In summary, a detailed description of an ultra-intense attosecond XUV beam line has been presented. A ten GW class average peak power attosecond source in the XUV spectral region 15–25 eV is demonstrated. These specifications are to our knowledge unique for an XUV source. While in a previous publication the high power of the source (20 GW) was reported⁵⁹ attosecond confinement, although expected, could not be rigorously claimed as the previous work did not include any pulse duration measurements. In the present work, APT durations of the order of 650 asec have been measured opening the way to ten-GW class attosecond XUV sources. The source is based on harmonic generation in long (9 m) focusing geometry of the driving IR laser radiation. The pulse duration of both the APT pulses and the envelope have been measured though 2^nd IVAC i) in He employing two-XUV-photon ionization as a second order process as well as ii) in Ar exploiting two-XUV-photon ionization of Ar⁺ under saturation of neutral Ar ionization. Measurements with both gases resulted in the same pulse durations within the experimental error. High non-linear XUV-optics in terms of multiple multi-XUV-photon ionization of He, Ar and Ne atoms, have been further demonstrated using the above beam line. The combination of high pulse energy and short duration opens up excellent perspectives for sub-fs XUV-pump-XUV-probe experiments in all states of matter. At the same time the XUV intensity levels reached enable the study of strong field effects in the XUV spectral region. As a further perspective, scaling previous parameters of isolated attosecond pulses⁶⁴, our source holds promise of generating few μJ level isolated attosecond pulses through polarization gating approaches. Those are advanced perspectives for the Hellenic National Research Infrastructure HELLAS-CH, part of which is the present beam line.

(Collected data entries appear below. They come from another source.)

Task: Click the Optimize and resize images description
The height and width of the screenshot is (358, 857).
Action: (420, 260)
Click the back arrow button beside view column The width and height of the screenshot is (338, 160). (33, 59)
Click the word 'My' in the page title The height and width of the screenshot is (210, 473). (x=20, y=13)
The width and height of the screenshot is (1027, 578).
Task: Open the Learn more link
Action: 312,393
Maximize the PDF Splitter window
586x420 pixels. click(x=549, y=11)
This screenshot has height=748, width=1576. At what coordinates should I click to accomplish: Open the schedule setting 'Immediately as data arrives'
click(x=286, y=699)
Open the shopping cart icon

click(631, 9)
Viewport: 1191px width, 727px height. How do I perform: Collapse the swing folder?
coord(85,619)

The results of the present work further hints towards an unprecedented performance of the two 1-kHz repetition rate attosecond beam lines of the Extreme Light Infrastructure – Attosecond Light Pulse Source (ELI-ALPS) facility currently being under implementation⁷⁵, driven by shorter laser pulses with similar pulse energies. The geometry of one of the two beam-lines of ELI-ALPS is very close to that of the present source, while the second one is several times longer and offers phase matching control capacities. Thus, it is expected to further scale up the source throughput. The 1 kHz repetition rate of these sources in combination with the CEP stabilized driving laser will provide the by far best ever conditions for attosecond XUV-pump-XUV-probe investigations using isolated attosecond pulses and kinematically nearly complete experiments through e-e, e-ion and ion-ion coincidence measurements.